Type	Label	Description
Statement
Theorem	nrexdv 3001*	Deduction adding restricted existential quantifier to negated wff. (Contributed by NM, 16-Oct-2003.) (Proof shortened by Wolf Lammen, 5-Jan-2020.)
|- ( ( ph /\ x e. A ) -> -. ps )   =>    |- ( ph -> -. E. x e. A ps )
Theorem	rexex 3002	Restricted existence implies existence. (Contributed by NM, 11-Nov-1995.)
|- ( E. x e. A ph -> E. x ph )
Theorem	rspe 3003	Restricted specialization. (Contributed by NM, 12-Oct-1999.)
|- ( ( x e. A /\ ph ) -> E. x e. A ph )
Theorem	rsp2e 3004	Restricted specialization. (Contributed by FL, 4-Jun-2012.) (Proof shortened by Wolf Lammen, 7-Jan-2020.)
|- ( ( x e. A /\ y e. B /\ ph ) -> E. x e. A E. y e. B ph )

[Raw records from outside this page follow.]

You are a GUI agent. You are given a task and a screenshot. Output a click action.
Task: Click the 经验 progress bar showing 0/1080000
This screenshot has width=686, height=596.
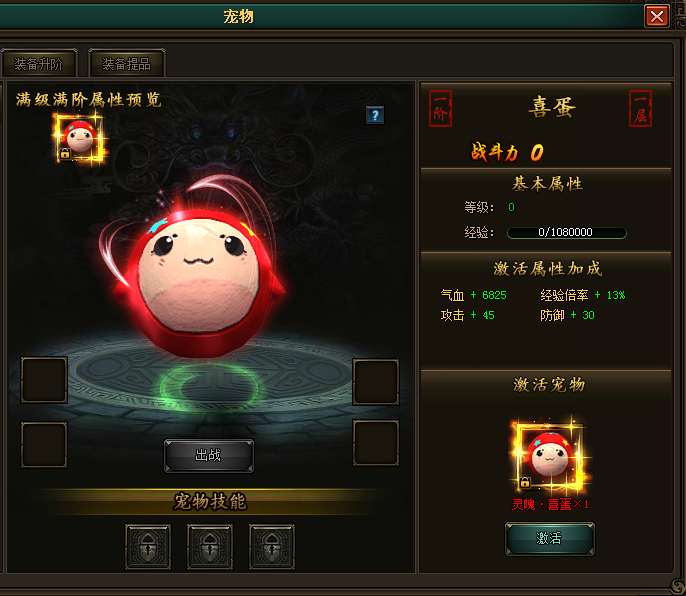click(567, 232)
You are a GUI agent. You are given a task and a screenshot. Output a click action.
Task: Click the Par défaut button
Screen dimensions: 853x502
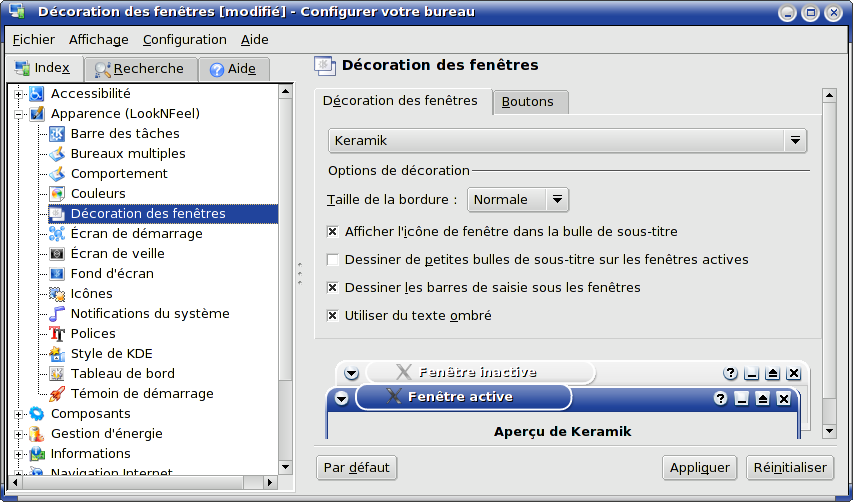[356, 468]
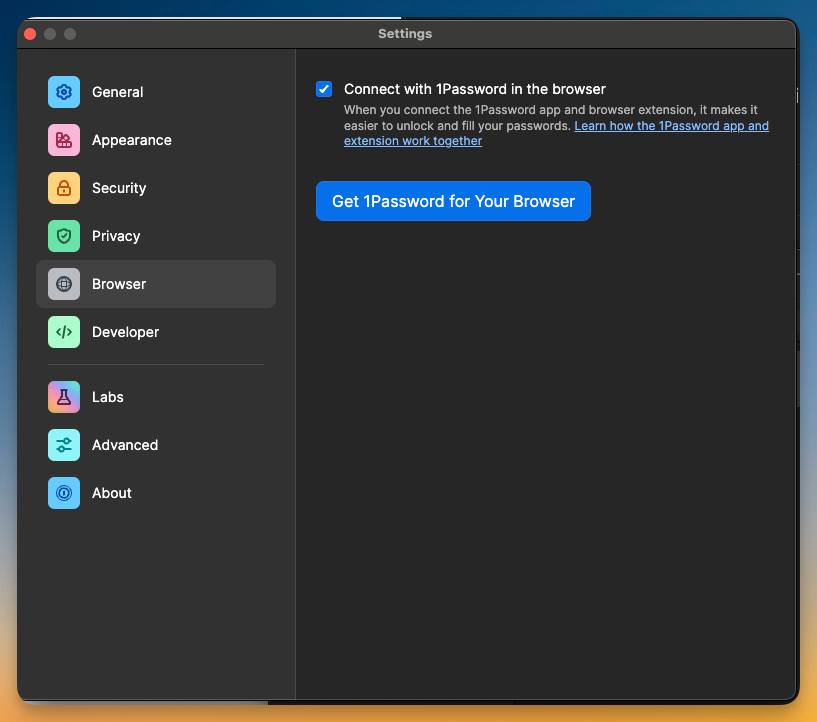817x722 pixels.
Task: Click the Labs flask icon
Action: pos(64,397)

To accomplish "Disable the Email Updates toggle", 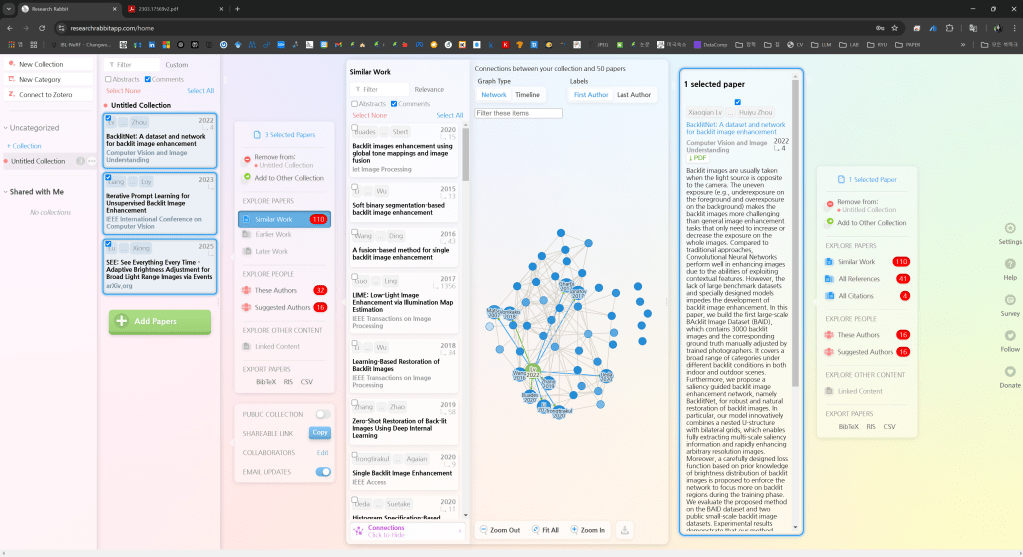I will click(x=323, y=472).
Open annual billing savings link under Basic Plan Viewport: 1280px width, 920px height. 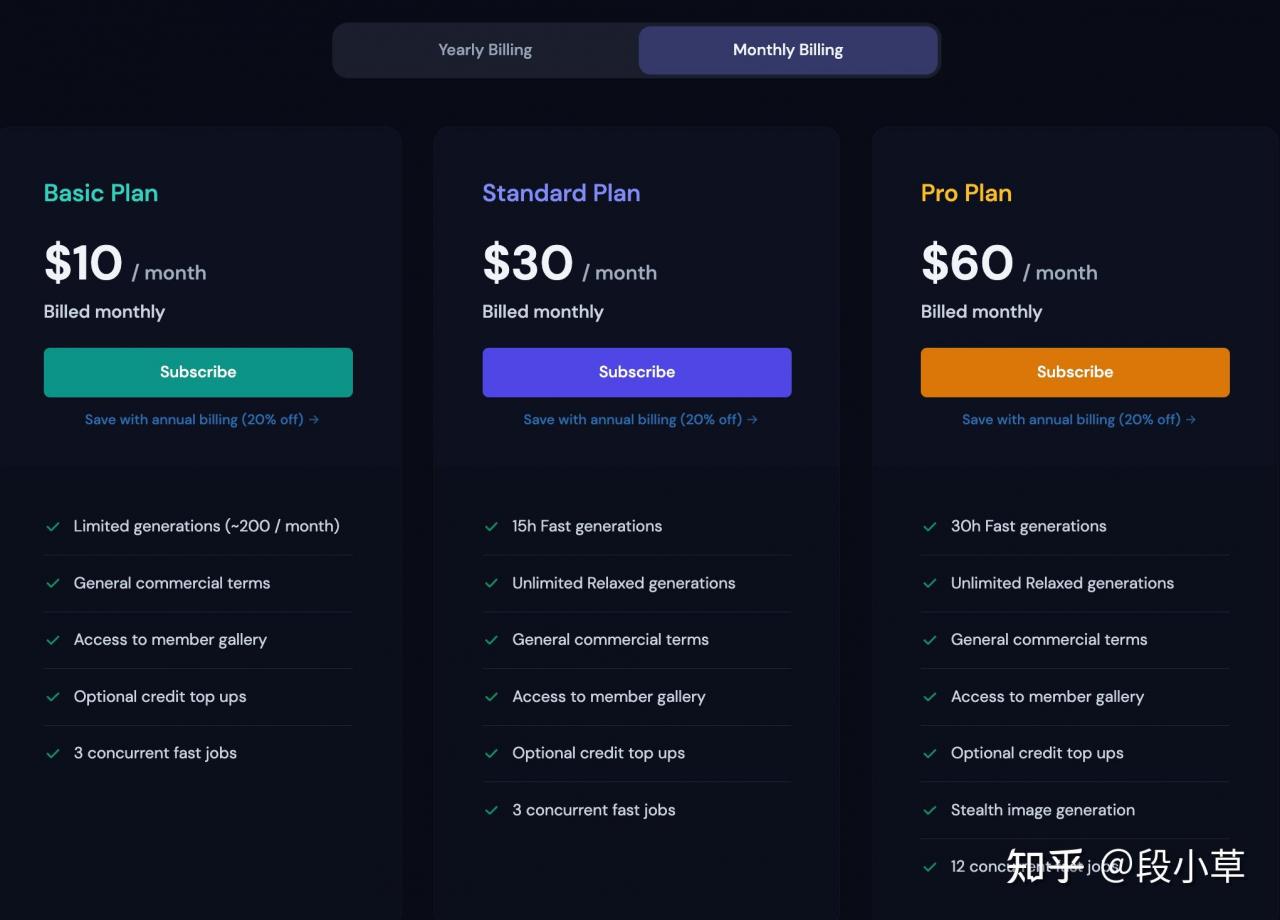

Theorem	nfre1 3005	The setvar x is not free in E. x e. A ph. (Contributed by NM, 19-Mar-1997.) (Revised by Mario Carneiro, 7-Oct-2016.)
|- F/ x E. x e. A ph
Theorem	nfrexd 3006	Deduction version of nfrex 3007. (Contributed by Mario Carneiro, 14-Oct-2016.)
|- F/ y ph   &    |- ( ph -> F/_ x A )   &    |- ( ph -> F/ x ps )   =>    |- ( ph -> F/ x E. y e. A ps )
Theorem	nfrex 3007	Bound-variable hypothesis builder for restricted quantification. (Contributed by NM, 1-Sep-1999.) (Revised by Mario Carneiro, 7-Oct-2016.) (Proof shortened by Wolf Lammen, 30-Dec-2019.)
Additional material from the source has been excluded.